Photo Information

Lance Cpl. Kyle Rowe, a Marine Attack Squadron 513 ordnance technician, signals one of the squadron’s AV-8B Harriers to approach for an arming procedure on the flightline of Kandahar Airfield, Afghanistan, July 22.

Photo by Pfc. Sean Dennison

Combat innovations multiply Marine Corps Harriers’ punch

27 Jul 2011 | Pfc. Sean Dennison

Singled out by their red helmets, ordnance Marines can be seen as the muscle of a squadron, the ones who provide weaponry and ensure each aircraft is battle ready.

But at Kandahar Airfield, Afghanistan, Marine Attack Squadron 513 ordnance Marines stand out for another reason. The Marines recently achieved an AV-8B Harrier first, according to Chief Warrant Officer 2 Rich Karren, the VMA-513 ordnance officer and Smithfield, Utah, native.

VMA-513 became the first land-based Marine Corps Harrier squadron to employ a laser-guided Joint Direct Attack Munition, the GBU-54, in combat, Karren said.

This guided bomb gives the Harrier pilots both the capability to target fixed positions, like an insurgent stronghold, with GPS technology; as well as the ability to provide precision strikes on moving enemy targets, by using the bomb as a laser-guided weapon.

Karren added that VMA-513 has also become the first Marine Corps Harrier squadron in combat to position the aircraft’s weapon targeting system on the belly of the jet.

The new centerline configuration allows ordnance Marines to arm the Harrier with one more bomb, effectively doubling its payload, to provide added support for Marines on the ground, and their Afghan and coalition partners.

“It’s the first time we’ve done it in combat,” explained Staff Sgt. Joshua Gray, a VMA-513 ordnance staff noncommissioned officer in charge and Orlando, Fla., native. “The modification to the aircraft is really new.”

Although the Marines did not practice arming the modified Harrier before deploying from Marine Corps Air Station Yuma, Ariz., Karren said the ordnance Marines are adjusting well to the increased load, as well as the deployed environment itself.

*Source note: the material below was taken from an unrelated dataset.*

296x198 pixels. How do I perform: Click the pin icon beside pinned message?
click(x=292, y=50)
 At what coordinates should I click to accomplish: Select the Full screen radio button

“It’s been a completely seamless transition,” he said. “It took a couple of times for the aircraft coming back empty for them to see what’s going on and how critical their job is.”

If there was any doubt in the Marines’ minds as to how ordnance plays a role in current operations, it’s gone now, Karren said.

“You know what the purpose of everything is now,” said Lance Cpl. Shawn McCarty, a VMA-513 ordnance technician and Rochelle, Ill., native. “In Yuma you’re training, but here you’re actually saving people.”

“We’re the defense mechanism for not only the pilots, but the guys on the ground,” explained Staff Sgt. Eugene Langan, a VMA-513 ordnance noncommissioned officer in charge and Madison, Conn., native. “This is where our job means the most.”

Perhaps symbolic of the role ordnance technicians play, they are the last to handle the Harrier before it takes off when they arm it, and the first to greet it upon landing to disarm the aircraft.

Save for Karren and the staff noncommissioned officers, most of the ordnance Marines have only deployed with Marine Expeditionary Units aboard U.S. Navy ships, but the Marines got a taste of working in a forward environment during Enhanced Mojave Viper in March.

Enhanced Mojave Viper, held at Marine Corps Air-Ground Combat Center Twentynine Palms, Calif., is a training exercise for Marine Corps units before deployment. There, the Marines worked 12-hour shifts in an austere desert environment, much as they do here.

“It’s like the game on Friday night after we’ve practiced all week,” said Cpl. Joseph Millunzi, of his deployment to Afghanistan. Millunzi, a Lodi, Calif., native, serves as a Marine Attack Squadron 513 ordnance technician.

“I appreciate all the time it takes to learn the job,” he added.

Learning the job is a bit different for today’s ordnance technicians than their predecessors, the ordnance Marines said.

“All the GPS-guided bombs, those have all developed since I’ve come in,” said Karren, who was a corporal when the GPS-only JDAM was initially introduced to the Harrier’s arsenal.

Thanks to advancements in weapons technology, modern Marine Corps aviators can choose to hit general areas or a specific target within moments. But as the precision-guided arsenal of modern Marine Corps attack jets grows, so too must the knowledge of the men and women entrusted with its ordnance.

“The Marines are becoming so much more technically proficient on the weapons and weapons systems,” said Karren.

The proficiency is necessary to ensure maximum accuracy on targets.

“The ordnance systems have evolved to hitting specific targets instead of a large area, reducing unnecessary damage,” said Millunzi.

Only three months ago the Marines were in garrison where the only things destroyed by their efforts were wooden targets. Now they are destroying insurgent efforts in destabilizing the region.

“It’s good to know we’re helping the country, helping to stand it up and helping its people get rid of tyrants,” Millunzi said.